Sankar Prasad Mitra, C.J.
1. This reference has been made by a Division Bench consisting of Mr. Justice P. K. Banerjee and Mr. Justice Rule K. Sharma under Rule 1 proviso (ii) Chap. II of the Appellate Side Rules. Rule 26 of Chap. XIII of the Appellate Side Rules provides:
'If the stamps and folios are not filed within seven days of the notification in the prescribed Register, the application shall be rejected by the Registrar or other officer of the Court.'
Similarly, Rule 323 of Chap. 17 of the Criminal Rules and Orders, Vol. 1 provides:
'If the requisite stamps and folios are not filed within three days of the notification in the prescribed manner, the application shall be rejected and a note to that effect shall be made in the Register No. (R) 16'.
2. The application before the Division Bench was an application for leave to appeal to the Supreme Court under Article 133(1) of the Constitution of India.
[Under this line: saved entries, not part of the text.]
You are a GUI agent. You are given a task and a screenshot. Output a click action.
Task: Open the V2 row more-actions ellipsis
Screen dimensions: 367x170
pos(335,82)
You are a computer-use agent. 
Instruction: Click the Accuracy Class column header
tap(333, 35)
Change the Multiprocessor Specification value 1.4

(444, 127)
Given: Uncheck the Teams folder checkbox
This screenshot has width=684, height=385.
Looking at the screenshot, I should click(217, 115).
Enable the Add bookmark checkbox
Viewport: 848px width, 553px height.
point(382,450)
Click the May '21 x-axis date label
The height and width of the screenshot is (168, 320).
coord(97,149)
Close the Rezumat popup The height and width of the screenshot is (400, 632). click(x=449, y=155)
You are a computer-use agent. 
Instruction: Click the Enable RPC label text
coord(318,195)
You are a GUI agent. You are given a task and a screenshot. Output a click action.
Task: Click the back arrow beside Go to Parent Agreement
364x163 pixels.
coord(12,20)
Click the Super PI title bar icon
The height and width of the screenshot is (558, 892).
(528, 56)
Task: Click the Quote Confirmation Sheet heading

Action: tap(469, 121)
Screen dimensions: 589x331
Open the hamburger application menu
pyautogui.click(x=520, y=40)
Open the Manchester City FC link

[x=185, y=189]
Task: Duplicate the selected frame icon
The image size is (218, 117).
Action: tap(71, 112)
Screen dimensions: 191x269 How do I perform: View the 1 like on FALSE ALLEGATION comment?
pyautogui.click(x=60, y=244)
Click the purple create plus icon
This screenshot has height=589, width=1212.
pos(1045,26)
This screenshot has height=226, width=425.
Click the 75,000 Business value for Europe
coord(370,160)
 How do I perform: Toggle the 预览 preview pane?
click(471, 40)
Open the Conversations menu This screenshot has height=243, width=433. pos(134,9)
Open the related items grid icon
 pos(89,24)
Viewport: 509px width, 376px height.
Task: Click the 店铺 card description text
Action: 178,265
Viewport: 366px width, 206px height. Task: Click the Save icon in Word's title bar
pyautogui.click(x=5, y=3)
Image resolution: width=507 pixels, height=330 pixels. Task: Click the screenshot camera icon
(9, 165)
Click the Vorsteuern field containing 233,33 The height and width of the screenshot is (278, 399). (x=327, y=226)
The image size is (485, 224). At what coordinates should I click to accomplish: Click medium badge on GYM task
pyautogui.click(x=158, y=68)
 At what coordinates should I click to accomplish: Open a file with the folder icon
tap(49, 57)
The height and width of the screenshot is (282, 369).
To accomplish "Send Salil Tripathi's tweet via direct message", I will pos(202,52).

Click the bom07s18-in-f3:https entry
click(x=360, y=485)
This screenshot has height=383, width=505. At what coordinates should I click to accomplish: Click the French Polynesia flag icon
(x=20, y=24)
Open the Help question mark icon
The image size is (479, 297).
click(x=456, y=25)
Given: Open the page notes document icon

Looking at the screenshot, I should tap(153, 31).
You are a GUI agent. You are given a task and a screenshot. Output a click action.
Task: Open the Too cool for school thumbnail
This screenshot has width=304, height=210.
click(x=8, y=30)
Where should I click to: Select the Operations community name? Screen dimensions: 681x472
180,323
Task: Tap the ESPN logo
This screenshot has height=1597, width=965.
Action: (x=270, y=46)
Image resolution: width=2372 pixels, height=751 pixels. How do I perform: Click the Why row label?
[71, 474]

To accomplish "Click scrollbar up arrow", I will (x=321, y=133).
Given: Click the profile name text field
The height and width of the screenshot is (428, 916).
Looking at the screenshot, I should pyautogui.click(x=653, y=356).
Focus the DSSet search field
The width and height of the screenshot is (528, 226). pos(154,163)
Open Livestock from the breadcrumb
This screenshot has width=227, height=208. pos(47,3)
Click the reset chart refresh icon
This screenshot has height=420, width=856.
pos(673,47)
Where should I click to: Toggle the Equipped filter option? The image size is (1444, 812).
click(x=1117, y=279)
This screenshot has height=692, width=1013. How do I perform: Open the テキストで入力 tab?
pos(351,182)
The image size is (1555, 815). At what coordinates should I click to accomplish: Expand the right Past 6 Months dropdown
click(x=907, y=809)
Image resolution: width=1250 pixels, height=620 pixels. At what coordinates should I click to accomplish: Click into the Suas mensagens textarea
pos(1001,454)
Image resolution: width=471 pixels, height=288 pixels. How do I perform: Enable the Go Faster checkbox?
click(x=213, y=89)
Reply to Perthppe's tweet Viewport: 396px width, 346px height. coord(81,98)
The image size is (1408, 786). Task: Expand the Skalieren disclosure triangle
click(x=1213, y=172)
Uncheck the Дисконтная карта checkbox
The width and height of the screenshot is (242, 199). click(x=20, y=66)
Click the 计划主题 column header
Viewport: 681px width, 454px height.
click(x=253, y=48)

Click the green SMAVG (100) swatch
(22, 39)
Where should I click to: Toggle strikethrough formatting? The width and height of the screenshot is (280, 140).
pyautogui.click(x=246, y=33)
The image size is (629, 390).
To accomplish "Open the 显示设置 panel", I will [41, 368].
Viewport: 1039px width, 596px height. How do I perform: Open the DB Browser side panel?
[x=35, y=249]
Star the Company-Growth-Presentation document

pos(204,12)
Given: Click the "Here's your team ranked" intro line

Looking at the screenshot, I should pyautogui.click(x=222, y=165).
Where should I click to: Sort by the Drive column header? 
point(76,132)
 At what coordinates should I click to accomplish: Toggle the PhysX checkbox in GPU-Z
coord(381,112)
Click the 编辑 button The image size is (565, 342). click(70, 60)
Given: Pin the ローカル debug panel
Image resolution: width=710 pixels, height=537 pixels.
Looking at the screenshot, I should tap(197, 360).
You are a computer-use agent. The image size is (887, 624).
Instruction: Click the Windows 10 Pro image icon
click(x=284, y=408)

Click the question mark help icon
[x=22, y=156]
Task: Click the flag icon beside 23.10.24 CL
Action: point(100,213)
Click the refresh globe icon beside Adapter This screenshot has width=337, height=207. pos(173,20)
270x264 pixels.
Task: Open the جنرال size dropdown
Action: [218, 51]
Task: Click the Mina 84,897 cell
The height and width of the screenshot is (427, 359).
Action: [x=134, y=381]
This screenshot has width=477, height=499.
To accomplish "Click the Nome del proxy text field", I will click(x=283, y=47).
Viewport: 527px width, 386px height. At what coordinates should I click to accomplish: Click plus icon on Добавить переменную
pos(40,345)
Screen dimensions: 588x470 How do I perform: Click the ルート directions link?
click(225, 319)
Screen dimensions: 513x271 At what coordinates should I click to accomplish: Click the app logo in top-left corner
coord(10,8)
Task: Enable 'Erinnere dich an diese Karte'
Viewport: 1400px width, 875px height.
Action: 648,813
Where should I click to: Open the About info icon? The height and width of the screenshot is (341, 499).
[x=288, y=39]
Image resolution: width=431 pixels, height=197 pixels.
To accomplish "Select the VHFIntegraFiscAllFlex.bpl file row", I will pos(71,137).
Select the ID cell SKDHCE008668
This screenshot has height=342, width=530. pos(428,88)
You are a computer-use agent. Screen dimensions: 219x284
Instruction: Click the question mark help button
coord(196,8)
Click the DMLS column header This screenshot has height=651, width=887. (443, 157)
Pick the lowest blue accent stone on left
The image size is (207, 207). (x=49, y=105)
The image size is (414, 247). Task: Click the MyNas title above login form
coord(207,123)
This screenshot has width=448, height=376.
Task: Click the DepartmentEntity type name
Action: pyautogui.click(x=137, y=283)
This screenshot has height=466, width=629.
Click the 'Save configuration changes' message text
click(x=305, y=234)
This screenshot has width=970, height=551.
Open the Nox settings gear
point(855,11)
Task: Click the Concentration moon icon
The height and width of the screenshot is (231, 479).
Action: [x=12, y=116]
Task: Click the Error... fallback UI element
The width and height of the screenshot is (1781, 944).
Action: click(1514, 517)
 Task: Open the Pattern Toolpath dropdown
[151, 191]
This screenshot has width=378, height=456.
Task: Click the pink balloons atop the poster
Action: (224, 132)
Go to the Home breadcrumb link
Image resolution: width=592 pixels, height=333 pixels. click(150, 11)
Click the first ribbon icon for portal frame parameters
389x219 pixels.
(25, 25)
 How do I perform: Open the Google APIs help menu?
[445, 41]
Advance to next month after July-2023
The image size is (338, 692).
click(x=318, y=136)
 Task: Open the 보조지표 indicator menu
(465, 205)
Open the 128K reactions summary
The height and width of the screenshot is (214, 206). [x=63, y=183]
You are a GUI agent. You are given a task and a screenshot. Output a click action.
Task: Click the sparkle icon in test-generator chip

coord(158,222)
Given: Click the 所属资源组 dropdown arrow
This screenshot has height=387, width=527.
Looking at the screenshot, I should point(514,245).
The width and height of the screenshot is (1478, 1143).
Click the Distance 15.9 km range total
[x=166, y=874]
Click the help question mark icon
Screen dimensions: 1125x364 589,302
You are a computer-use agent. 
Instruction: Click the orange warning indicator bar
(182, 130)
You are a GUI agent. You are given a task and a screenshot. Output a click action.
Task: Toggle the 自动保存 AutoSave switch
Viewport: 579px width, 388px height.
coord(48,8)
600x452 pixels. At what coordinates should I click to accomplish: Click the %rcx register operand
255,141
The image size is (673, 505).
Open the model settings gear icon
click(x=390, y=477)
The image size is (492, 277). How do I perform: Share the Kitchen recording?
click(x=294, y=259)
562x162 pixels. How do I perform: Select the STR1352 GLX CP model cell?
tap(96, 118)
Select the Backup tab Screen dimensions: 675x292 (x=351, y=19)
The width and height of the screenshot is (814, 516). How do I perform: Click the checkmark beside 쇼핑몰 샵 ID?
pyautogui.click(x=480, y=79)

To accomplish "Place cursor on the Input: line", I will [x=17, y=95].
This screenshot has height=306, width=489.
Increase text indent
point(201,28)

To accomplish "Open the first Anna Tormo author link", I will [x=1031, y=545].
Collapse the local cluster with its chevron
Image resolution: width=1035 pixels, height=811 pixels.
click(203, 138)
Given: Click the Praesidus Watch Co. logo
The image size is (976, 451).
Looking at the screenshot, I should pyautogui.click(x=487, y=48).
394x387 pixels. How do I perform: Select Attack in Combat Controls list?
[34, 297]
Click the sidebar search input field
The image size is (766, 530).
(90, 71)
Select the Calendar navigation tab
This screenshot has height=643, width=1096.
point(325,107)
It is common case that the application was not made within sixty days from the date of the judgment and decree as required under Article 132 of the Limitation Act, 1963. The questions that arose before the Division Bench related to periods of exemption that the applicant was entitled to in computing the period of limitation.
3. There were two questions which the Division Bench had to consider. These questions were:
1. Whether in computing the period of Limitation the applicant was entitled to advantage of seven days specified in Rule 26 of Chap. XIII of the Appellate Side Rules.
2. Whether the applicant was entitled to exemption of periods taken both for obtaining a certified copy of the judgment and for obtaining the certified copy of the decree as required under Section 12(3) of the Limitation Act, 1963.
4. So far as the first question is concerned, there was a judgment of a learned single Judge of this Court as also a judgment of the Division Bench, which we shall presently refer to, holding that in appropriate cases an applicant was entitled to exemption of the entire period mentioned in Rule 26 of Chap. XIII of the Appellate Side Rules or Rule 323 of Chapter 17 of Criminal Rules and Orders, Vol. 1.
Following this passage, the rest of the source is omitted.